*YOUR GOAL*:
Give a count of the lines below that have the string "link" in them, with no other words.

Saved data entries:
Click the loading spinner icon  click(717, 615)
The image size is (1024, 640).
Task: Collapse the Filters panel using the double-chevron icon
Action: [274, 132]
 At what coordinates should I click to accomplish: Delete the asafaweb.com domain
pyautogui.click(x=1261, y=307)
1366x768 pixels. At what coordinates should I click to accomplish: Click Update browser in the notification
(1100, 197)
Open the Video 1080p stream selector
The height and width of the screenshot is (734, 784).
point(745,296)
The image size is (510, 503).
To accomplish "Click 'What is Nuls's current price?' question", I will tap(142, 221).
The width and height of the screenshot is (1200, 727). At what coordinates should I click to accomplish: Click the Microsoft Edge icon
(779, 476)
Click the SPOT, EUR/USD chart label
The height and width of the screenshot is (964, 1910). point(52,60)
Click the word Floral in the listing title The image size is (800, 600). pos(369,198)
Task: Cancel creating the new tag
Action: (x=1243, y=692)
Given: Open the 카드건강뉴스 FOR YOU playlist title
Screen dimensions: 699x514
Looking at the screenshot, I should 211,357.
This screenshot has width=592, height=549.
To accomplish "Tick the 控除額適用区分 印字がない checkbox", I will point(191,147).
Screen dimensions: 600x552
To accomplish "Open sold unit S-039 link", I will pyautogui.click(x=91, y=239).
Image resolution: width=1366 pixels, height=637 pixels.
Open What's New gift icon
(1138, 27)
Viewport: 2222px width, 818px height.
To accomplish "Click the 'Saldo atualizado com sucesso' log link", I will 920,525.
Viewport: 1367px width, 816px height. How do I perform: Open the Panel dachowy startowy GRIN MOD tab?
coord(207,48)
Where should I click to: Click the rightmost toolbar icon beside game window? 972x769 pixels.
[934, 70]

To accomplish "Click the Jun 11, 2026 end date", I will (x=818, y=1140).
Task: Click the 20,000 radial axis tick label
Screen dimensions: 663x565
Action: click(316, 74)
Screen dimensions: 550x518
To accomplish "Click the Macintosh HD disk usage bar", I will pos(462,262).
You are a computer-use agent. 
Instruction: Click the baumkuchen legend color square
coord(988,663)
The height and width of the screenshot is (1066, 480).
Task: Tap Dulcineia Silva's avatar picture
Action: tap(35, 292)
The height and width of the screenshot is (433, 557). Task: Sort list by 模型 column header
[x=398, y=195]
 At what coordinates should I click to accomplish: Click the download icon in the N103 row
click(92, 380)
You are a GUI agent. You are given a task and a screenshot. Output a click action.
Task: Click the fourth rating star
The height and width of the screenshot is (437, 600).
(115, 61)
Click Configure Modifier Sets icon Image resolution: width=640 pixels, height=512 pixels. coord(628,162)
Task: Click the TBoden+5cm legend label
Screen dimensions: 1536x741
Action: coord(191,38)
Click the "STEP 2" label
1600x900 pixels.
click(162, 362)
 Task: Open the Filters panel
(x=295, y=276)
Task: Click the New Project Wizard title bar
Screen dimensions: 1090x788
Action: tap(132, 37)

*WRITTEN SOLUTION*:
2